# start of Material shown

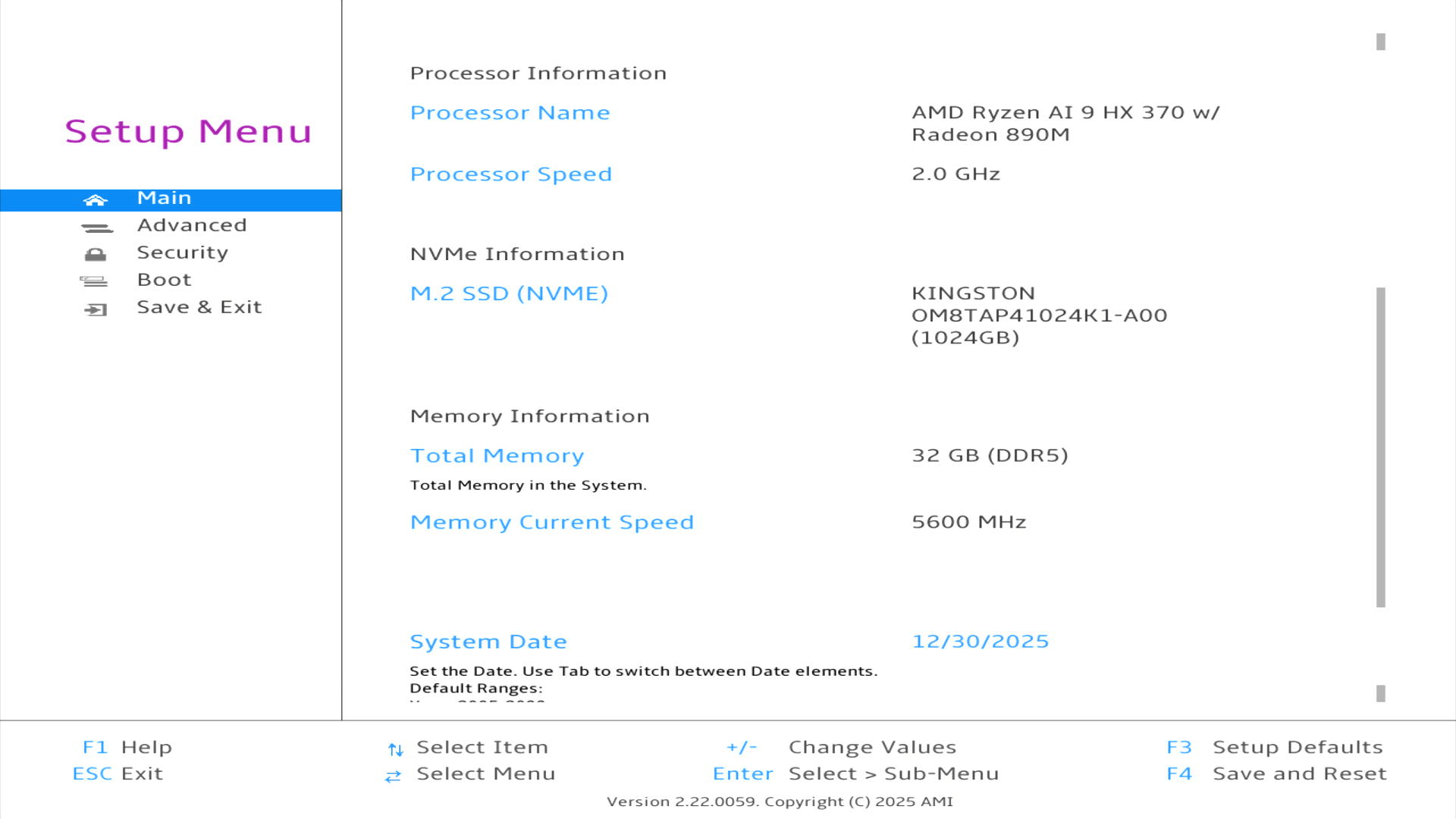Go to the Boot menu

click(x=164, y=280)
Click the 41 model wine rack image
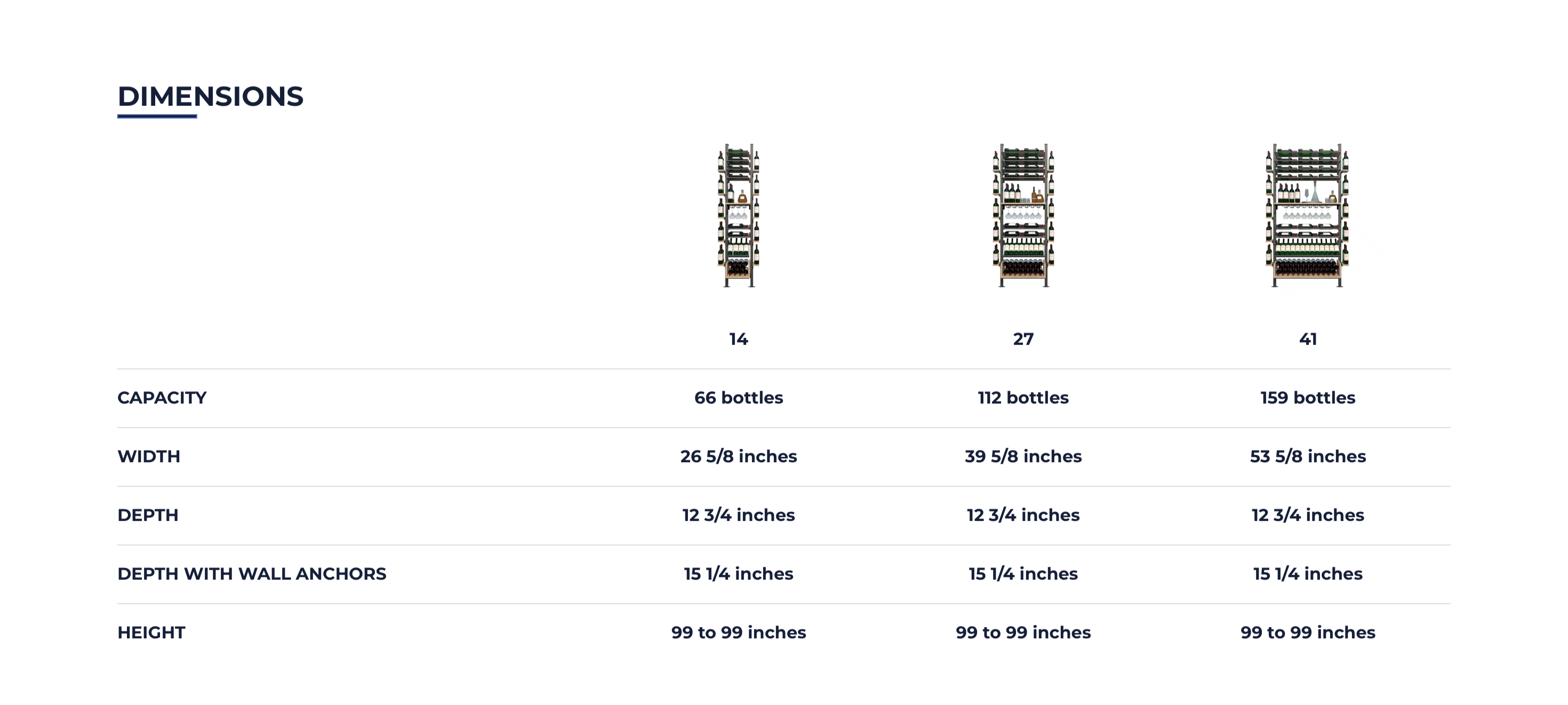 (x=1308, y=216)
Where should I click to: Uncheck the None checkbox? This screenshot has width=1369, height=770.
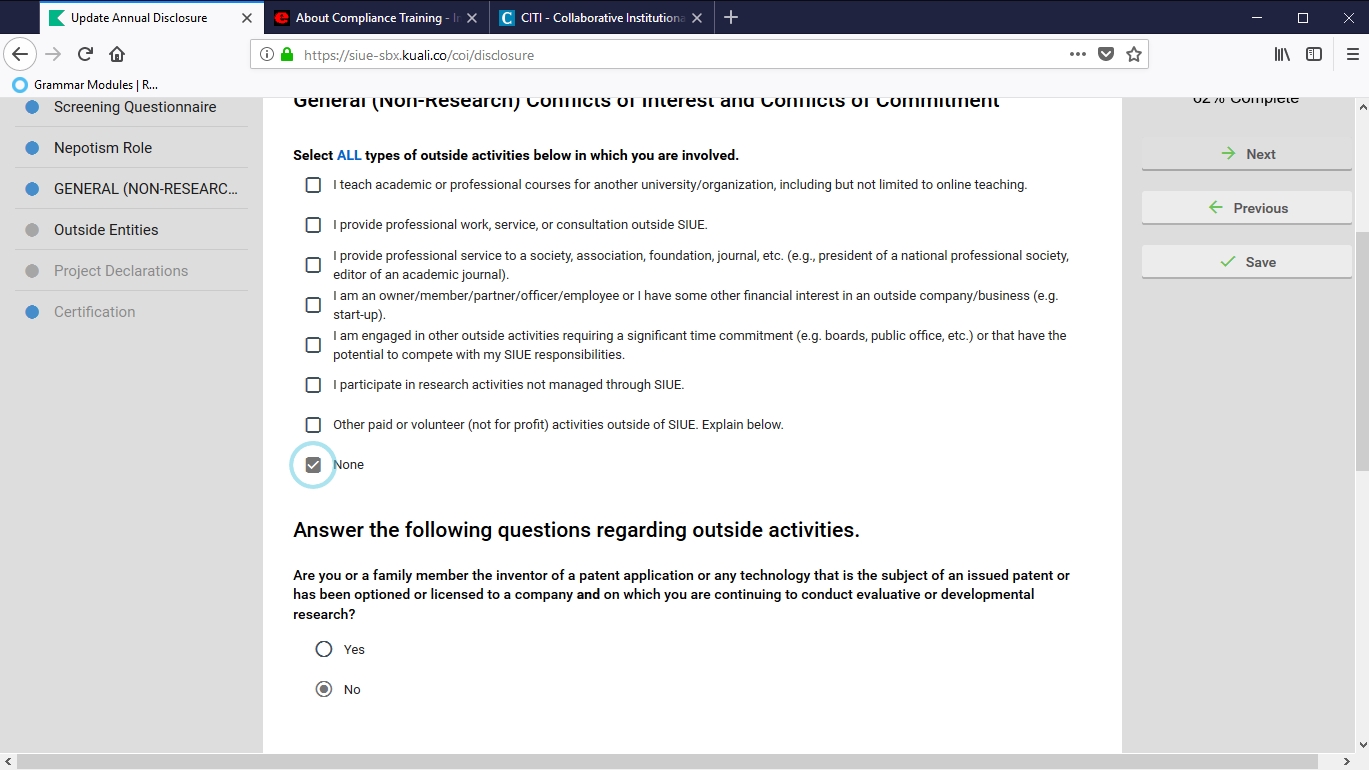pos(313,465)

# end of Material shown

▸ **Exercise prompt**:
Copy every row above word for word, leaving out the pictures.

▸ **Reply to the task**:
Go to the Boot menu

click(x=164, y=280)
Click the 41 model wine rack image
 (x=1308, y=216)
Where should I click to: Uncheck the None checkbox? This screenshot has width=1369, height=770.
pos(313,465)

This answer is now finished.